Read Sword of Hemlock (Lords of Syon Saga Book 1) Online
Authors: Jordan MacLean
Tags: #Young Adult, #prophecy, #YA, #New Adult, #female protagonist, #multiple pov, #gods, #knights, #Fantasy, #Epic Fantasy, #Magic
Most of the floor glowed with only the barest glimmer of red
light, no more than a hint under the deep black of the obsidian, but as he
approached the center of the great hall, the place best guarded in the whole
keep, the light grew brighter—ever so slightly brighter—barely enough that he
should notice. Dith licked his lips and stashed the tiny bit of cloth in his
rucksack.
He brushed aside what he could with his foot, clearing a
path toward the center of the hall where the debris was heaped the highest.

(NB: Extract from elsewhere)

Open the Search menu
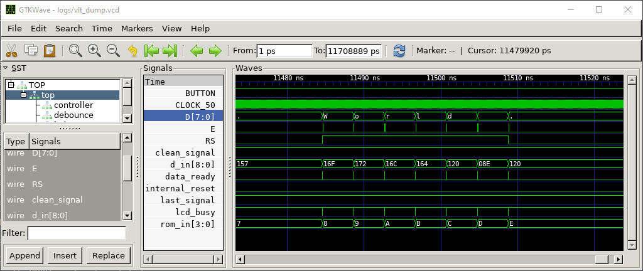This screenshot has height=271, width=643. pyautogui.click(x=68, y=28)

He
kicked violently at the thick piles of stone that blocked his view of the
floor, then got down on his knees to push it all aside, to rake it away until
his hands bled with cuts. His mind only barely registered the burned black rug
he pulled away at last.
Then he sat back. The name he had just called out still
hung on the air. Galorin! But no; Galorin was not here. Just where the floor
should have been hottest, just where it should have glowed bright red, it was
cold and black. He was looking at a huge black bubble in the obsidian.
Dith laughed bitterly and fingered the burned rug he had
cast away so hastily. A modest rug, he saw now, set down to cover the only
flaw in the whole keep. Tears dribbled meanly down his face, and he brushed
them away with an angry swipe to hear them sizzle over the hot obsidian. He
had touched the illusion. He had touched the illusion and found it wanting,
and now Galorin’s Keep fell cheap to his eye.
Sizzle.
The sound was gone now, but that stone had not been hot
enough to... He rose suddenly, feeling a great heat beneath his feet. He
backed away, watching the red glow rise, not over the whole floor, to his utter
relief, but just around the blackness of the bubble. Thready white-hot veins
wormed tiny delicate ways through the topmost layer above the bubble, vaporizing
the stone in gentle puffs as they went until at last, the floor stood open.
Then they subsided, and the red heat cooled away.
Below the open floor, obsidian stairs gleamed in the
sunlight that fell through the open ceiling, a spiral of black glass untouched
in the harrowing of the keep, and in the chamber below, bathed in the subsiding
glow of the mountain’s lifeblood...
“Oh, my sweet Gikka.” Dith squeezed the strap of his
rucksack and descended the stairway into the heart of Galorin’s Keep.
Castle Brannagh
B
esides
the sheriff and herself, only a dozen knights remained now who still showed no
signs of the plague, and Renda had brought these last few out into the fields
once more, perhaps for the last time before the frosts, to gather as much of
the remaining grain as they could. Field after field remained unharvested and
likely would. They would continue the harvest as long as they could after the
Feast of Bilkar, but once the fields froze, the remaining grain would not be
worth gathering.
She smiled coldly to think how much she sounded like her
father now, worrying after the grain. But this was a battle she could win, or
at least fight. She could do nothing about the plague.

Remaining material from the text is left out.